Die Türkei ist eine der wenigen Demokratien im islamischen Raum. Kann Atatürks Republik als Blaupause für die Länder des Arabischen Frühlings dienen? In der Türkei gibt es auch nachdenkliche Kommentare.

Istanbul/Tunis. Erst Ägypten, gestern Tunesien, am heutigen Donnerstag schließlich Libyen: Der türkische Premier Recep Tayyip Erdoğan klappert der Reihe nach die Staaten des Arabischen Frühlings ab. Dabei wirbelt er nicht nur mit antiisraelischer Rhetorik Staub auf und gewinnt damit die Herzen der Araber, es ist auch eine Werbetour für das Modell Türkei als eines islamisch dominierten und gleichzeitig demokratischen Staates, und das Modell seiner islamisch-konservativen AK-Partei.

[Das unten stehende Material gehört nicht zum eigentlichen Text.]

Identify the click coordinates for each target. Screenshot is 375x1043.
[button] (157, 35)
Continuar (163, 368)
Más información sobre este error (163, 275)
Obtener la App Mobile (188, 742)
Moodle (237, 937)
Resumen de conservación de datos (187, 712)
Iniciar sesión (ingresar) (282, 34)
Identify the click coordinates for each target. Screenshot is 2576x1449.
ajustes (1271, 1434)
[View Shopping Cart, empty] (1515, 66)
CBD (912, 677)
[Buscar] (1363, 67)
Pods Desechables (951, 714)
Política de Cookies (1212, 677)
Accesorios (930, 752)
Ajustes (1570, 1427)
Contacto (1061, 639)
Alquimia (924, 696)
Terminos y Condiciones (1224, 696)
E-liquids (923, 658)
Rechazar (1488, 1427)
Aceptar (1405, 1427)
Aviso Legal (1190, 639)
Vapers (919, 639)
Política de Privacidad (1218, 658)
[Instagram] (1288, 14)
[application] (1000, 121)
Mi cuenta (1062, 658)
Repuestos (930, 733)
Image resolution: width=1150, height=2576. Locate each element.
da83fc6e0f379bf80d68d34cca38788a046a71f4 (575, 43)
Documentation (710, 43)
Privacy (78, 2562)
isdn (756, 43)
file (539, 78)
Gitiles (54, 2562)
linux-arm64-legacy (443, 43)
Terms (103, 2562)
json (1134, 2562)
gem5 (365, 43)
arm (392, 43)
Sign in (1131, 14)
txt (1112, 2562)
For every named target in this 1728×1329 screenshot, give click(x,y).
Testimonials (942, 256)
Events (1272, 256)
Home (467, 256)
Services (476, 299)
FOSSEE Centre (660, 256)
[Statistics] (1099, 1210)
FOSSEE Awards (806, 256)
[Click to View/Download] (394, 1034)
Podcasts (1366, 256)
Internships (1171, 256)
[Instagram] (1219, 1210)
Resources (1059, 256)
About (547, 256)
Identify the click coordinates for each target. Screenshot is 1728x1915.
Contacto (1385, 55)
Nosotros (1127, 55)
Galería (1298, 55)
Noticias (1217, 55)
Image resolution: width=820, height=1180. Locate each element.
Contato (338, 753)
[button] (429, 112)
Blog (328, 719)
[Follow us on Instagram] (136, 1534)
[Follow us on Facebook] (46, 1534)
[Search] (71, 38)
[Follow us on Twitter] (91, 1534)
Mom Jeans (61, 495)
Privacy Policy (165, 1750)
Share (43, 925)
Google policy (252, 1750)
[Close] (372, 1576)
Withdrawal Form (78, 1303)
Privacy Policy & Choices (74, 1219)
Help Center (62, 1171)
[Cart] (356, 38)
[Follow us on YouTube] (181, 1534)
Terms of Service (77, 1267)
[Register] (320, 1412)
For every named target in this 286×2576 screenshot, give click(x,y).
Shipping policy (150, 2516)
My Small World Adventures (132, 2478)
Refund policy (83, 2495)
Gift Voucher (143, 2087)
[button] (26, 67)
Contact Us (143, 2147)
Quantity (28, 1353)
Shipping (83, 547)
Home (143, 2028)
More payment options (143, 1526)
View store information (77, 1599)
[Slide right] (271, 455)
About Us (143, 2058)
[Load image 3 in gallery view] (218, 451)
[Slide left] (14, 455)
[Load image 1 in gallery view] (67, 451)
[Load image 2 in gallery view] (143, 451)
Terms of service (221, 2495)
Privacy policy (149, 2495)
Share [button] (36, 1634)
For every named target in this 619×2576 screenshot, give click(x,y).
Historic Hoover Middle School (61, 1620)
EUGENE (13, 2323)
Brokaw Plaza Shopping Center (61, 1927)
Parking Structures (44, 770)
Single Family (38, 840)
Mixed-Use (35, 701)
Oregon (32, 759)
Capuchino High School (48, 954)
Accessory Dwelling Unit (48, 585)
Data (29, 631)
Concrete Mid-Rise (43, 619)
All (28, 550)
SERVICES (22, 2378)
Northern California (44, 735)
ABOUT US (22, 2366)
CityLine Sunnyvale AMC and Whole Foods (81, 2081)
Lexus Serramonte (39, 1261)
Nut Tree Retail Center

Dass diese Mission nicht ganz leicht ist, wurde ihm am Mittwoch verdeutlicht, als die Moslembruderschaft etwas verschnupft auf Erdoğans Aufforderung reagierte, wie in der Türkei auch in Ägypten Staat und Religion zu trennen: „Die Umstände, die in der Türkei einen säkularen Staat herbeigeführt haben, unterscheiden sich von denen in Ägypten“, hieß es in einer Mitteilung der Bruderschaft.

Die Reise entspricht jedenfalls Erdoğans Temperament, und er weiß, dass sie zu Hause gut ankommt. Doch in der Türkei gibt es auch nachdenkliche Kommentare. Mehmed Ali Birand weist in der Zeitung „Posta“ darauf hin, dass Demonstrationen wie jene zu Ehren von Erdoğan in Ägypten oft von kleinen Gruppen organisiert würden, denen es um eine ganz bestimmte Botschaft gehe. Tatsächlich fällt bei den TV-Bildern auf, dass alle Demonstranten das gleiche Erdoğan-Plakat in die Höhe reckten. Während der Premier auf der arabischen Straße punktet, macht er sich bei den Eliten nicht gerade beliebt, wenn er ihre Rolle stiehlt und sie als unfähig vorführt, meint Birand.

Schwieriger Balanceakt

Aus anderen Gründen kommt seine Radikalität auch in Europa und den USA nicht an. Doch wenn man sich Erdoğans Äußerungen der letzten Tage genauer ansieht, stellt man fest, dass er sich dieses Balanceaktes bewusst ist. Er hat, wenn auch nur in einem Interview, den Ägyptern die Trennung von Staat und Religion empfohlen. Das dürfte dem Westen gefallen und kann als Argument gegen Kritiker in der Türkei verwendet werden. Er hat in seiner Rede vor den Außenministern der Arabischen Liga eine Trennung zwischen „Israel“ und dem „Volk Israels“ gemacht. In Kairo traf er auch Kopten-Papst Schenuda. All das kann zur Beruhigung des Westens dienen.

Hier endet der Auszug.